Part 1: Election 2014: Modi versus Macaulay's ghost

In the second and final part, Col Athale says the fight between forces of Indian nationalism and Macaulayism aided and abetted by West is going to be long, hard and dirty. The outcome will decide whether India becomes a superpower or continues to wallow in the swamp of underdevelopment.

My first encounter with Macaulayism was in April 1975. The episode is worth a recall. It was April 21, and India had just launched its first satellite ‘Aryabhatta’ from a Russian rocket.

This author, then a junior captain posted on operational staff, was present at an army party in Rajouri (a field area and headquarters of a division in Jammu and Kashmir). All of us were gathered in the main hall with the general as chief guest. The conversation veered around that day’s news, namely the launch of the Aryabhatta satellite.

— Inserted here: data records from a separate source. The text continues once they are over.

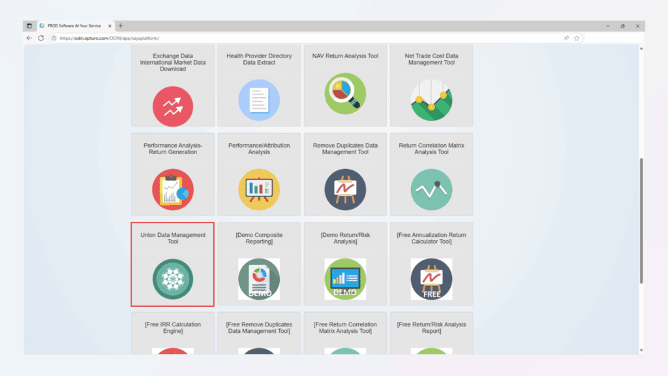
Task: Open the Free Annualization Return Calculator icon
Action: [431, 279]
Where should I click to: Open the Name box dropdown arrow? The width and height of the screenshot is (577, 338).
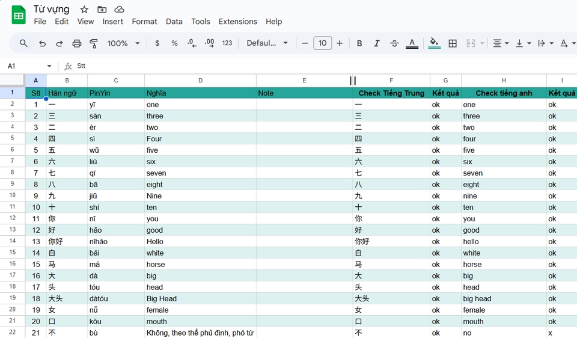point(49,66)
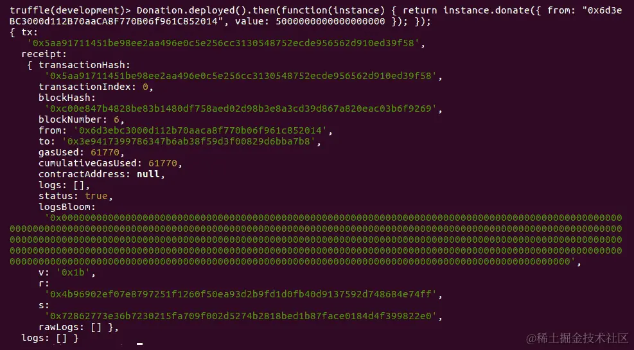This screenshot has width=634, height=350.
Task: Click the r signature value
Action: pyautogui.click(x=241, y=294)
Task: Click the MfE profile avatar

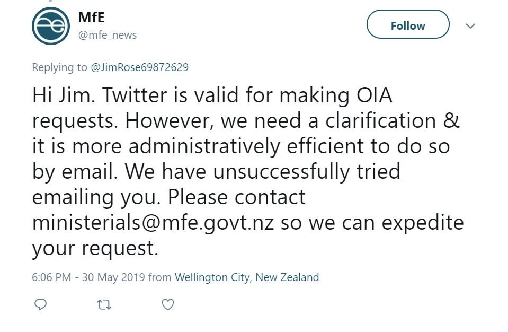Action: [51, 26]
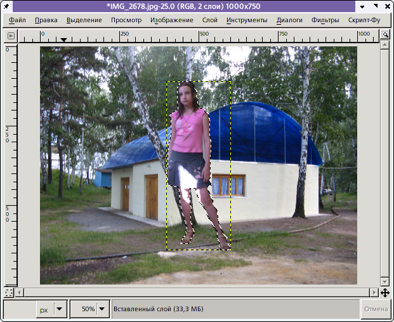
Task: Open the Слой menu
Action: [209, 20]

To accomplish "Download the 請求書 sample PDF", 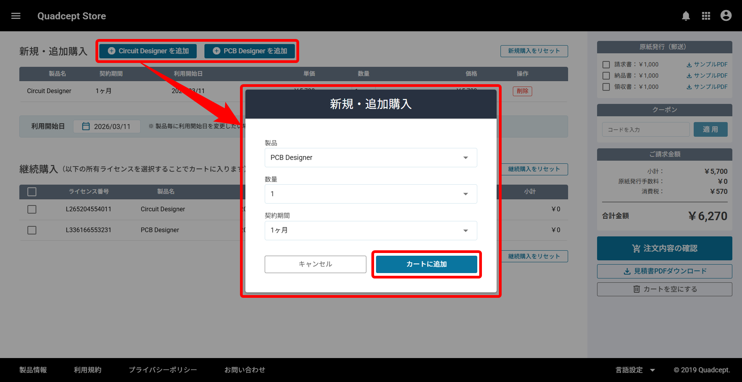I will [x=707, y=65].
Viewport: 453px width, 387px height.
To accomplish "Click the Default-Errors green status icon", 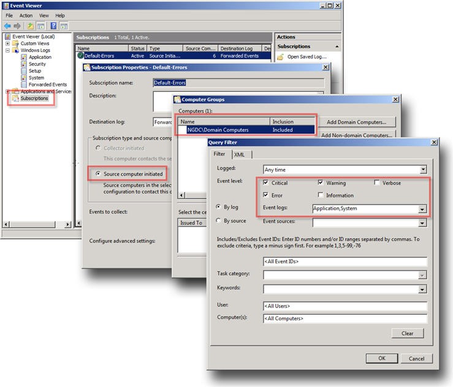I will tap(80, 56).
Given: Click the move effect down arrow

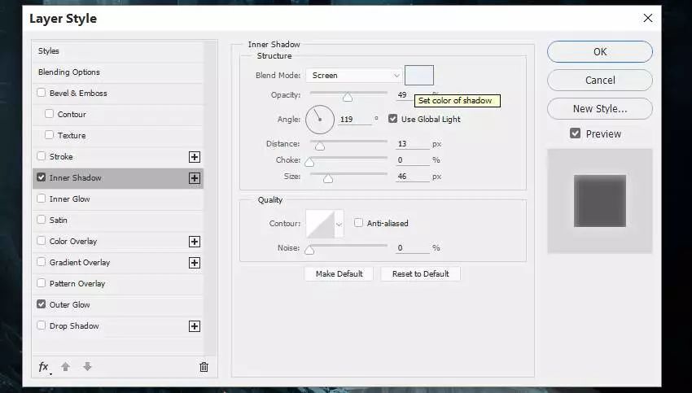Looking at the screenshot, I should tap(87, 367).
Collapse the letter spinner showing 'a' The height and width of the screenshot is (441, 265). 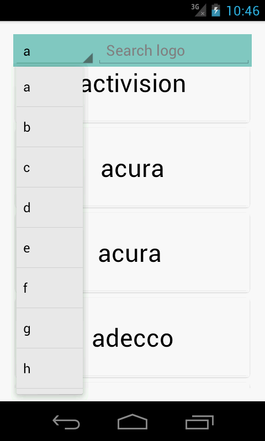point(55,52)
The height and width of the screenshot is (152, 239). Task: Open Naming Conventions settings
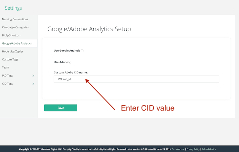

A very good friend of the author, a senior major, who headed the intelligence department, in a light-hearted manner, commented on this, “Who is this Bhatta Bhatta?” There was general laughter! I think something snapped in me and at top of my voice from the other end of the room, I told my friend (and indirectly the general and others who found this a joke worthy of laughter) that Aryabhatta was one of the world’s greatest astronomers, who had accurately predicted the various facts about planets 1,000 years before Galileo and Copernicus and if he did not know this he should just shut up.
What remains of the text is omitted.